今の状態では、「おおよそこの範囲でこれくらいかかる」という把握はできています。一方でまだ解決できていないのが再現性の問題です。

今は料理担当のパートナーが作るから成立している部分が大きい。別のスタッフが同じメニューを作ろうとすると、どうしても差が出ます。感覚を持っていない人に「適量」は伝わらない。

目指しているのは「誰が作っても同じ味・同じ原価に近づく」状態です。そのためにはデータをさらに精緻化し、工程ごとの数字に落とし込んでいく必要があります。これはまだ道半ばです。

これから:レシピのデジタル化→発注→原価の一元管理へ

原価計算を始めたことで、次にやりたいことが見えてきました。今考えているのはこういう流れです。

  1. レシピのデジタル化——工程・使用量を数字で記録し、誰でも参照できる状態にする
  2. 発注との連携——レシピと注文数から必要な仕入れ量を逆算し、発注を自動化する(GASの注文管理の延長)
  3. 新メニュー開発時の試算——データベースを使い、試作前に原価計算ができる状態にする

全部実現するにはまだ時間がかかりますが、まず「全材料を書き出して、調味料を測る」ところから始めたことで、この道筋が見えてきました。どんぶり勘定のままでは、次のステップすら考えられなかったと思います。

まとめ

完璧なレシピがなくても、原価計算は始められます。感覚で作る料理人と組んでいても、実測データを地道に積み上げることでざっくりの把握はできます。

大事なのは「精度の高い計算」より「何かしら数字を持つこと」です。どんぶり勘定との違いは、判断の根拠があるかどうかです。ざっくりでも、数字を見る習慣が経営の土台を作ります。

よくある質問FAQ

感覚で作る料理人と組んでいる場合、原価計算はどう始めればいいですか?

まず全材料を書き出すことから始めるのが現実的です。レシピを数字で教えてもらえない場合は、実際の調理中に使用前後の重量を測ることでデータを積み上げる方法があります。
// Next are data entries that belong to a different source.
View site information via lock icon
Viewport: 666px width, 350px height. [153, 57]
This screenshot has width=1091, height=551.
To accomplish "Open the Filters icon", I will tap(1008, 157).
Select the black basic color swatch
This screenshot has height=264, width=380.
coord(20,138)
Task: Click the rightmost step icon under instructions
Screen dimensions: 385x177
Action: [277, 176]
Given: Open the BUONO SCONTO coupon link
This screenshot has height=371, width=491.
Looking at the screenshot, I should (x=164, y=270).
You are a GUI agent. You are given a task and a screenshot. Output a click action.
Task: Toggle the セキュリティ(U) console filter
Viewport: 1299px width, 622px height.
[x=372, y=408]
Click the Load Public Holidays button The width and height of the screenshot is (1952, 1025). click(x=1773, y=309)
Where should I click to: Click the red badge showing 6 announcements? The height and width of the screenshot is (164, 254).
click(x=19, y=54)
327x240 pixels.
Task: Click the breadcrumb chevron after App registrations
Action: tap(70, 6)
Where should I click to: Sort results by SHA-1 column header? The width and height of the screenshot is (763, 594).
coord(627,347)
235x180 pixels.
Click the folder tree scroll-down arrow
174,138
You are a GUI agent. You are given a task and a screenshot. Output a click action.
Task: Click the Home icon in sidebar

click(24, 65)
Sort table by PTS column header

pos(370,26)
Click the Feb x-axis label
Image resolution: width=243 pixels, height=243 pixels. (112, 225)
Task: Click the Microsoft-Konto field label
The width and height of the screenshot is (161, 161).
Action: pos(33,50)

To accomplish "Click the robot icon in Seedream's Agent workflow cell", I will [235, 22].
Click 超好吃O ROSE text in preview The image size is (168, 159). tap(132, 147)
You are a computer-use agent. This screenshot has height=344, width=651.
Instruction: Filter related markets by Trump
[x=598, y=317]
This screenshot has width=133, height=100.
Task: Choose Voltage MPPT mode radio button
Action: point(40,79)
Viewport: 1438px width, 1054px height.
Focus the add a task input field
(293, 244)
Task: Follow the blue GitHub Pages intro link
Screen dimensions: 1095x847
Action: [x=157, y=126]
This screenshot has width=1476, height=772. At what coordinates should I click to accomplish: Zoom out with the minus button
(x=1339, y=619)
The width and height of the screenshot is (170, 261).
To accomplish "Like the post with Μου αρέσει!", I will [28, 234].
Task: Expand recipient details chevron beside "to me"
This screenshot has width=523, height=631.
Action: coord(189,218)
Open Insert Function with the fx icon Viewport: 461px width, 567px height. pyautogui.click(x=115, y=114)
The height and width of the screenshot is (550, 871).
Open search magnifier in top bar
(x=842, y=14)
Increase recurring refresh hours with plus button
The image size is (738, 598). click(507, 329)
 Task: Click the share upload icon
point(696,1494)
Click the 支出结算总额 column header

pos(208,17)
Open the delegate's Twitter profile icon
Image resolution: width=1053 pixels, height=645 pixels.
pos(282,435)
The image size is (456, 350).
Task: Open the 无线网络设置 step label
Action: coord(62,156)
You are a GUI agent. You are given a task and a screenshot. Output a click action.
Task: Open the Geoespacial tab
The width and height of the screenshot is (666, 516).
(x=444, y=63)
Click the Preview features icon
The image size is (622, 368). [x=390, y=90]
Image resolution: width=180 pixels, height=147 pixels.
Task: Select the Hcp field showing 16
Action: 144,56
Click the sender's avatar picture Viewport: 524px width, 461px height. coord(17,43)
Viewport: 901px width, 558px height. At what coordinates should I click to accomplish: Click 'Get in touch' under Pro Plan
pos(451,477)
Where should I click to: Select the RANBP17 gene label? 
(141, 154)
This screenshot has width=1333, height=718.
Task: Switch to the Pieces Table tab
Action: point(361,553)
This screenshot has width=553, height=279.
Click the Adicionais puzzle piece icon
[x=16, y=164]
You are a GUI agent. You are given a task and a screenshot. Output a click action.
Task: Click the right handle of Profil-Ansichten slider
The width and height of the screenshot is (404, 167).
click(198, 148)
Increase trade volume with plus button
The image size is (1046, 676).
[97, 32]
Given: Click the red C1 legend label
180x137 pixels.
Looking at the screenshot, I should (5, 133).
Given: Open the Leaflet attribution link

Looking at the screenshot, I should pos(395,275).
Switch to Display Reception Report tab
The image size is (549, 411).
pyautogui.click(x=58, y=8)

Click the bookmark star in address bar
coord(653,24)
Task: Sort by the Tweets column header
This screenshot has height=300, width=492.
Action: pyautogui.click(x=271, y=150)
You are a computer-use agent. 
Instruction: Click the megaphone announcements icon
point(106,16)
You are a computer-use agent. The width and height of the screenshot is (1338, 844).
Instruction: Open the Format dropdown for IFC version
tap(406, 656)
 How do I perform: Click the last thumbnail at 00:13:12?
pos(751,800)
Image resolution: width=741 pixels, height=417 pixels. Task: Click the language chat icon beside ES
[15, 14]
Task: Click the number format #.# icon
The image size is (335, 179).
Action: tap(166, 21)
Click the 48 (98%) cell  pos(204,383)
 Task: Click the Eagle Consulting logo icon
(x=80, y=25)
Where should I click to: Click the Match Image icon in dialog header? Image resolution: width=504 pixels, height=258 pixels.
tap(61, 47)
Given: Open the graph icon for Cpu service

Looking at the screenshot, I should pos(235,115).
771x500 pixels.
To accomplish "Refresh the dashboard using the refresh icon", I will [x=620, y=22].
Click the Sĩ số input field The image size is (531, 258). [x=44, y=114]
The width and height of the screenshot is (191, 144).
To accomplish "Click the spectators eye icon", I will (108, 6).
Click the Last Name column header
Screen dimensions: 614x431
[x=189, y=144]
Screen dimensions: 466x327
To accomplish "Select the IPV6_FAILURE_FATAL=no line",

精度は低くても、どんぶり勘定よりは確実に改善します。

調味料の原価はどう計算すればいいですか?

購入単価(円/g または円/ml)を出してから、使用グラム数をかけると1回分のコストが出ます。「どれくらい使うか」がわからない場合は、使用前後の重量を測ることで実測値を積み上げる方法が有効です。ばらつきがある場合は数回分の平均をとります。

ざっくりな原価計算でも、やる意味はありますか?

あります。完璧な数字でなくても「この商品は儲かっているか」の判断材料にはなります。私の店でも、ざっくり計算をするようになってから、想定と実際の利益率が大きく違う商品があることに初めて気づきました。どんぶり勘定のままでは、そもそも気づく機会がありません。

Googleスプレッドシートで原価管理を始めるなら、最低限どんな列が必要ですか?

商品名・材料名・購入単価・使用量・1個あたり材料費、の5列があれば計算は成立します。最初から完璧を目指さず、まず動く状態を作ることが大事です。精度は使い続けるなかで上げていけます。

原価計算を始めて、最初に気づいたことは何でしたか?

自分が「売れ筋で利益が出ている」と思っていた商品が、実はほぼ利益ゼロだったことです。直感や売上高だけでは、どの商品が本当に店の利益を作っているかはわかりません。計算することで、初めてそれが見えました。